• Goal:
Rewrite the entries below, replacing "GUI agent" with "desktop assistant" wherever it appears and leaving everything else as it is.

• Raw records:
------------------------------------------------------------

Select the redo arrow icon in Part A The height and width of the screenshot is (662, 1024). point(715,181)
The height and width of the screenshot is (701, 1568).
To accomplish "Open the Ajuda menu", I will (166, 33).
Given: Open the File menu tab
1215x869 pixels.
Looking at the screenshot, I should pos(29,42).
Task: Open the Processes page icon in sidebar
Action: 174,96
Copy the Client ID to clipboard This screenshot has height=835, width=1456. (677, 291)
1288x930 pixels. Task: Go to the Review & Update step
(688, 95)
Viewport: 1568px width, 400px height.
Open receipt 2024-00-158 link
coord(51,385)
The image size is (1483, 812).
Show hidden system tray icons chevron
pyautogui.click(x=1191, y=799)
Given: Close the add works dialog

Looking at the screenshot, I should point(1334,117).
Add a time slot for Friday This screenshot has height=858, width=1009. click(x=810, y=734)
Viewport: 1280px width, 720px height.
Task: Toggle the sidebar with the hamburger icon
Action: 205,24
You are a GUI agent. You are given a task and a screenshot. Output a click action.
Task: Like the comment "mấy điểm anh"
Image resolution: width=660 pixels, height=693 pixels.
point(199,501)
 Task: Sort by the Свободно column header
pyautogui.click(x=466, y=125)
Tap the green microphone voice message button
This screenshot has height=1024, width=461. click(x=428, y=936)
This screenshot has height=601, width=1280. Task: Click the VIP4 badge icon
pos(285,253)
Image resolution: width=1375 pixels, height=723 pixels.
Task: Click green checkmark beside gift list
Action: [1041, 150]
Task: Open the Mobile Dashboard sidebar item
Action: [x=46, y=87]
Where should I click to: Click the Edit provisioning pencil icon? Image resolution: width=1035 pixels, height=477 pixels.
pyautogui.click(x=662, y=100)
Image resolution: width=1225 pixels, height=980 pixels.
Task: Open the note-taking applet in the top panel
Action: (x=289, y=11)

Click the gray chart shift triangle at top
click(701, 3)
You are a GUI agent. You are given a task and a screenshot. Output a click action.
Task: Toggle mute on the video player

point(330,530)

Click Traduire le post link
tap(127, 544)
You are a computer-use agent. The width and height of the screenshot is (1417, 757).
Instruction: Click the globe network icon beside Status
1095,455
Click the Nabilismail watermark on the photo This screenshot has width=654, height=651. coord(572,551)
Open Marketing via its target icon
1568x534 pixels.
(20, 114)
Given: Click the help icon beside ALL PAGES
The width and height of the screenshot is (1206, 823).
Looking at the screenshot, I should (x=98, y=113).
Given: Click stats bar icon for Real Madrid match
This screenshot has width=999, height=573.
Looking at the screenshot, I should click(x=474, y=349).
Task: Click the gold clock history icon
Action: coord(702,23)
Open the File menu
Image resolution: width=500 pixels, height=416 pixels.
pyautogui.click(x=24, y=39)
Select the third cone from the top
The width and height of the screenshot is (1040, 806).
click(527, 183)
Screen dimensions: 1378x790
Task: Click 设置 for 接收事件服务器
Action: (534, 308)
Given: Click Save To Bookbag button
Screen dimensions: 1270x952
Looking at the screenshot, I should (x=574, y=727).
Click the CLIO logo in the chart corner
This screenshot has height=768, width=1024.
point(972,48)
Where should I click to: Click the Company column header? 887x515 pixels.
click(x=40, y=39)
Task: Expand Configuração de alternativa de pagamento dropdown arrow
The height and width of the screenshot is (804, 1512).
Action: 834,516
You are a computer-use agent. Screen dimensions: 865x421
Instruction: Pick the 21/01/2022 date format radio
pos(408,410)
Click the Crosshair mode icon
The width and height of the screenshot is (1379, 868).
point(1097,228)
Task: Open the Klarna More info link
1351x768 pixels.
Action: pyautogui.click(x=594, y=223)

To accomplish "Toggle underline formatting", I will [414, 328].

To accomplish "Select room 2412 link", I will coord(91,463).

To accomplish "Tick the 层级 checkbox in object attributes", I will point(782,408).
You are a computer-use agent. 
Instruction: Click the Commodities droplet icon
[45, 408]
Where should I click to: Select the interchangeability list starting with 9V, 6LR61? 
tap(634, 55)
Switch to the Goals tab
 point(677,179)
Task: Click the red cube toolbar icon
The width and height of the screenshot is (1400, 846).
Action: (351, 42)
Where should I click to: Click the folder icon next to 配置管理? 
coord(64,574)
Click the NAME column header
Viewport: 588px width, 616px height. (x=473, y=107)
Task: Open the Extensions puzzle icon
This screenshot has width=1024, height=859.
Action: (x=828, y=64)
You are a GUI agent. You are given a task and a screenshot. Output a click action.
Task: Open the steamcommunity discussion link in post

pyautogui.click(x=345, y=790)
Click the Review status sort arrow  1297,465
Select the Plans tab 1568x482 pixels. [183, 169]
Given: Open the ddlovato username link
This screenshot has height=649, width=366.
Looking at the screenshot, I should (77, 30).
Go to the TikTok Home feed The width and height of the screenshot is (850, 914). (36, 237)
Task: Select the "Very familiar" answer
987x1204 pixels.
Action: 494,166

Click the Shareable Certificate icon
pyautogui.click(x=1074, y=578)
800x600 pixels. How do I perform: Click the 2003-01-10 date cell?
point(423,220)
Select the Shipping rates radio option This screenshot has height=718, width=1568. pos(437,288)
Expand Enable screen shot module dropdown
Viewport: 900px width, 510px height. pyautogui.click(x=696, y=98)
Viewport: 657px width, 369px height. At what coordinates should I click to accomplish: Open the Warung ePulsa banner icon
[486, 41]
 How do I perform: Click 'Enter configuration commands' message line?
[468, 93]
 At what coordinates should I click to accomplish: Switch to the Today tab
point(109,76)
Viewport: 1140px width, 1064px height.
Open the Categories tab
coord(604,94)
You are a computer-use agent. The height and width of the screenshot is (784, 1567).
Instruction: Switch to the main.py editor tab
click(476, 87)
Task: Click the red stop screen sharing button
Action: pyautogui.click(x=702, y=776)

------------------------------------------------------------

• Written solution:
Select the redo arrow icon in Part A The height and width of the screenshot is (662, 1024). point(715,181)
The height and width of the screenshot is (701, 1568).
To accomplish "Open the Ajuda menu", I will (166, 33).
Given: Open the File menu tab
1215x869 pixels.
Looking at the screenshot, I should pos(29,42).
Task: Open the Processes page icon in sidebar
Action: 174,96
Copy the Client ID to clipboard This screenshot has height=835, width=1456. (677, 291)
1288x930 pixels. Task: Go to the Review & Update step
(688, 95)
Viewport: 1568px width, 400px height.
Open receipt 2024-00-158 link
coord(51,385)
The image size is (1483, 812).
Show hidden system tray icons chevron
pyautogui.click(x=1191, y=799)
Given: Close the add works dialog

Looking at the screenshot, I should point(1334,117).
Add a time slot for Friday This screenshot has height=858, width=1009. click(x=810, y=734)
Viewport: 1280px width, 720px height.
Task: Toggle the sidebar with the hamburger icon
Action: 205,24
You are a desktop assistant. You are given a task and a screenshot. Output a click action.
Task: Like the comment "mấy điểm anh"
Image resolution: width=660 pixels, height=693 pixels.
point(199,501)
 Task: Sort by the Свободно column header
pyautogui.click(x=466, y=125)
Tap the green microphone voice message button
This screenshot has height=1024, width=461. click(x=428, y=936)
This screenshot has height=601, width=1280. Task: Click the VIP4 badge icon
pos(285,253)
Image resolution: width=1375 pixels, height=723 pixels.
Task: Click green checkmark beside gift list
Action: [1041, 150]
Task: Open the Mobile Dashboard sidebar item
Action: [x=46, y=87]
Where should I click to: Click the Edit provisioning pencil icon? Image resolution: width=1035 pixels, height=477 pixels.
pyautogui.click(x=662, y=100)
Image resolution: width=1225 pixels, height=980 pixels.
Task: Open the note-taking applet in the top panel
Action: (x=289, y=11)

Click the gray chart shift triangle at top
click(701, 3)
You are a desktop assistant. You are given a task and a screenshot. Output a click action.
Task: Toggle mute on the video player

point(330,530)

Click Traduire le post link
tap(127, 544)
You are a computer-use agent. The width and height of the screenshot is (1417, 757).
Instruction: Click the globe network icon beside Status
1095,455
Click the Nabilismail watermark on the photo This screenshot has width=654, height=651. coord(572,551)
Open Marketing via its target icon
1568x534 pixels.
(20, 114)
Given: Click the help icon beside ALL PAGES
The width and height of the screenshot is (1206, 823).
Looking at the screenshot, I should (x=98, y=113).
Given: Click stats bar icon for Real Madrid match
This screenshot has width=999, height=573.
Looking at the screenshot, I should click(x=474, y=349).
Task: Click the gold clock history icon
Action: coord(702,23)
Open the File menu
Image resolution: width=500 pixels, height=416 pixels.
pyautogui.click(x=24, y=39)
Select the third cone from the top
The width and height of the screenshot is (1040, 806).
click(527, 183)
Screen dimensions: 1378x790
Task: Click 设置 for 接收事件服务器
Action: (534, 308)
Given: Click Save To Bookbag button
Screen dimensions: 1270x952
Looking at the screenshot, I should (x=574, y=727).
Click the CLIO logo in the chart corner
This screenshot has height=768, width=1024.
point(972,48)
Where should I click to: Click the Company column header? 887x515 pixels.
click(x=40, y=39)
Task: Expand Configuração de alternativa de pagamento dropdown arrow
The height and width of the screenshot is (804, 1512).
Action: 834,516
You are a computer-use agent. Screen dimensions: 865x421
Instruction: Pick the 21/01/2022 date format radio
pos(408,410)
Click the Crosshair mode icon
The width and height of the screenshot is (1379, 868).
point(1097,228)
Task: Open the Klarna More info link
1351x768 pixels.
Action: pyautogui.click(x=594, y=223)

To accomplish "Toggle underline formatting", I will [414, 328].

To accomplish "Select room 2412 link", I will coord(91,463).

To accomplish "Tick the 层级 checkbox in object attributes", I will point(782,408).
You are a computer-use agent. 
Instruction: Click the Commodities droplet icon
[45, 408]
Where should I click to: Select the interchangeability list starting with 9V, 6LR61? 
tap(634, 55)
Switch to the Goals tab
 point(677,179)
Task: Click the red cube toolbar icon
The width and height of the screenshot is (1400, 846).
Action: (351, 42)
Where should I click to: Click the folder icon next to 配置管理? 
coord(64,574)
Click the NAME column header
Viewport: 588px width, 616px height. (x=473, y=107)
Task: Open the Extensions puzzle icon
This screenshot has width=1024, height=859.
Action: (x=828, y=64)
You are a desktop assistant. You are given a task and a screenshot. Output a click action.
Task: Open the steamcommunity discussion link in post

pyautogui.click(x=345, y=790)
Click the Review status sort arrow  1297,465
Select the Plans tab 1568x482 pixels. [183, 169]
Given: Open the ddlovato username link
This screenshot has height=649, width=366.
Looking at the screenshot, I should (77, 30).
Go to the TikTok Home feed The width and height of the screenshot is (850, 914). (36, 237)
Task: Select the "Very familiar" answer
987x1204 pixels.
Action: 494,166

Click the Shareable Certificate icon
pyautogui.click(x=1074, y=578)
800x600 pixels. How do I perform: Click the 2003-01-10 date cell?
point(423,220)
Select the Shipping rates radio option This screenshot has height=718, width=1568. pos(437,288)
Expand Enable screen shot module dropdown
Viewport: 900px width, 510px height. pyautogui.click(x=696, y=98)
Viewport: 657px width, 369px height. At what coordinates should I click to accomplish: Open the Warung ePulsa banner icon
[486, 41]
 How do I perform: Click 'Enter configuration commands' message line?
[468, 93]
 At what coordinates should I click to accomplish: Switch to the Today tab
point(109,76)
Viewport: 1140px width, 1064px height.
Open the Categories tab
coord(604,94)
You are a computer-use agent. The height and width of the screenshot is (784, 1567).
Instruction: Switch to the main.py editor tab
click(476, 87)
Task: Click the red stop screen sharing button
Action: pyautogui.click(x=702, y=776)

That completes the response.